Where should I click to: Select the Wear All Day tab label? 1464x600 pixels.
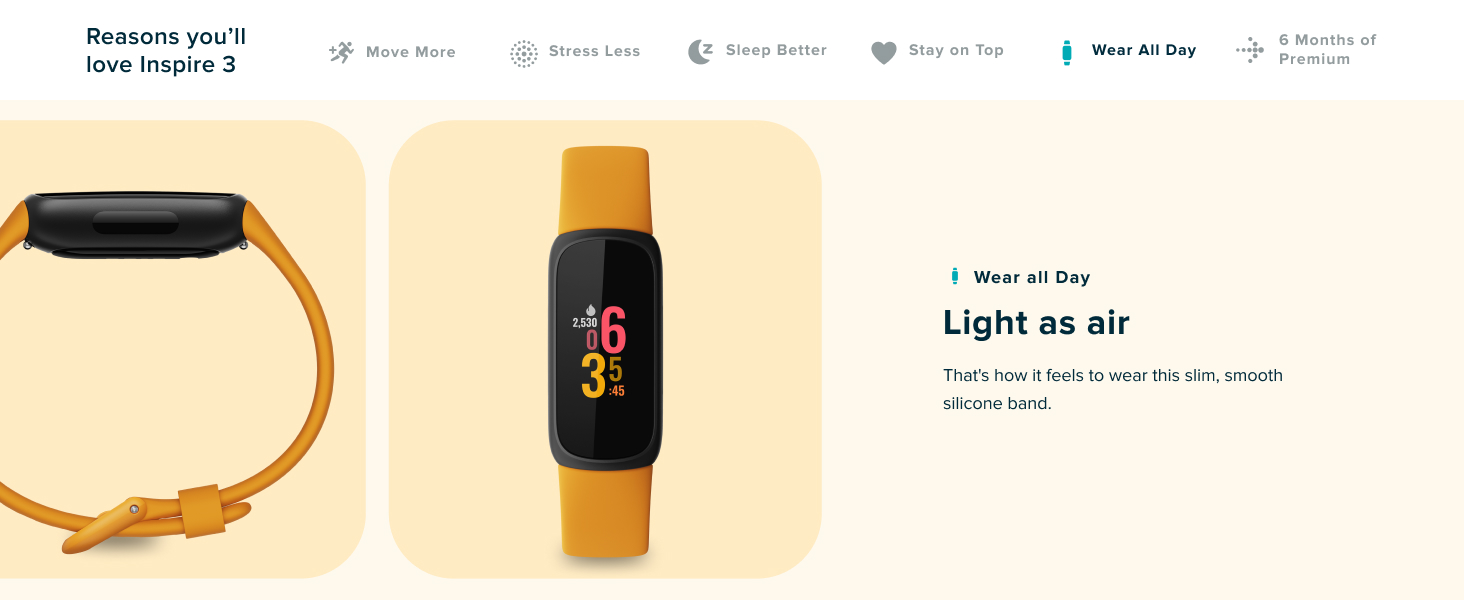click(1144, 50)
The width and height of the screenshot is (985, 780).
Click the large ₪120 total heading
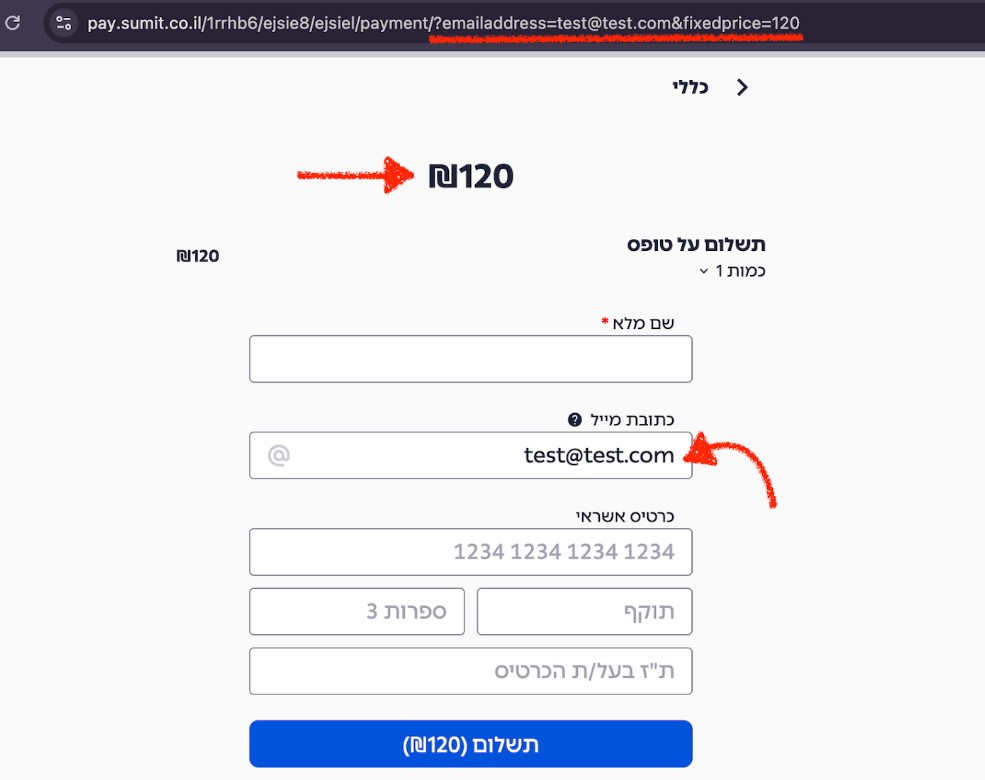tap(471, 176)
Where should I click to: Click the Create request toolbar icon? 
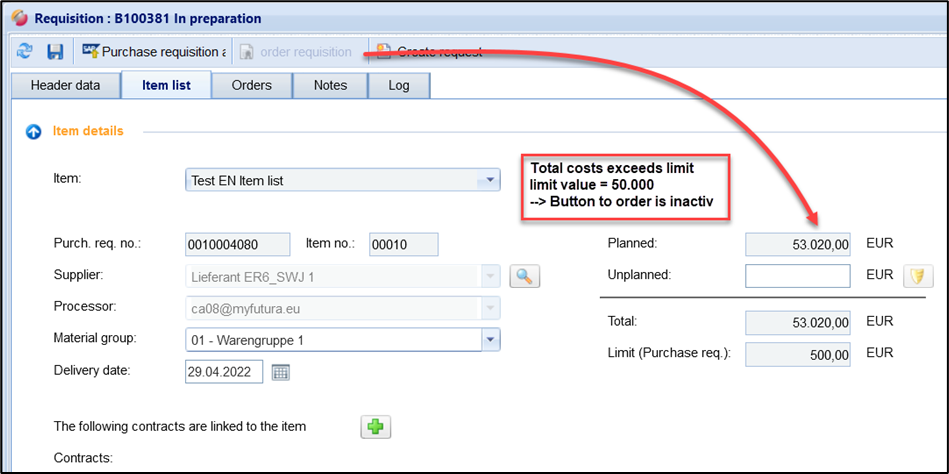pyautogui.click(x=383, y=51)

- - - -

▶ What to do
When you transcribe the entries, reproduce each line exactly and skip any picture.

▶ Your solution
Where should I click to: Select the Wear All Day tab label? 1464x600 pixels.
click(1144, 50)
The width and height of the screenshot is (985, 780).
Click the large ₪120 total heading
tap(471, 176)
Where should I click to: Click the Create request toolbar icon? 
pyautogui.click(x=383, y=51)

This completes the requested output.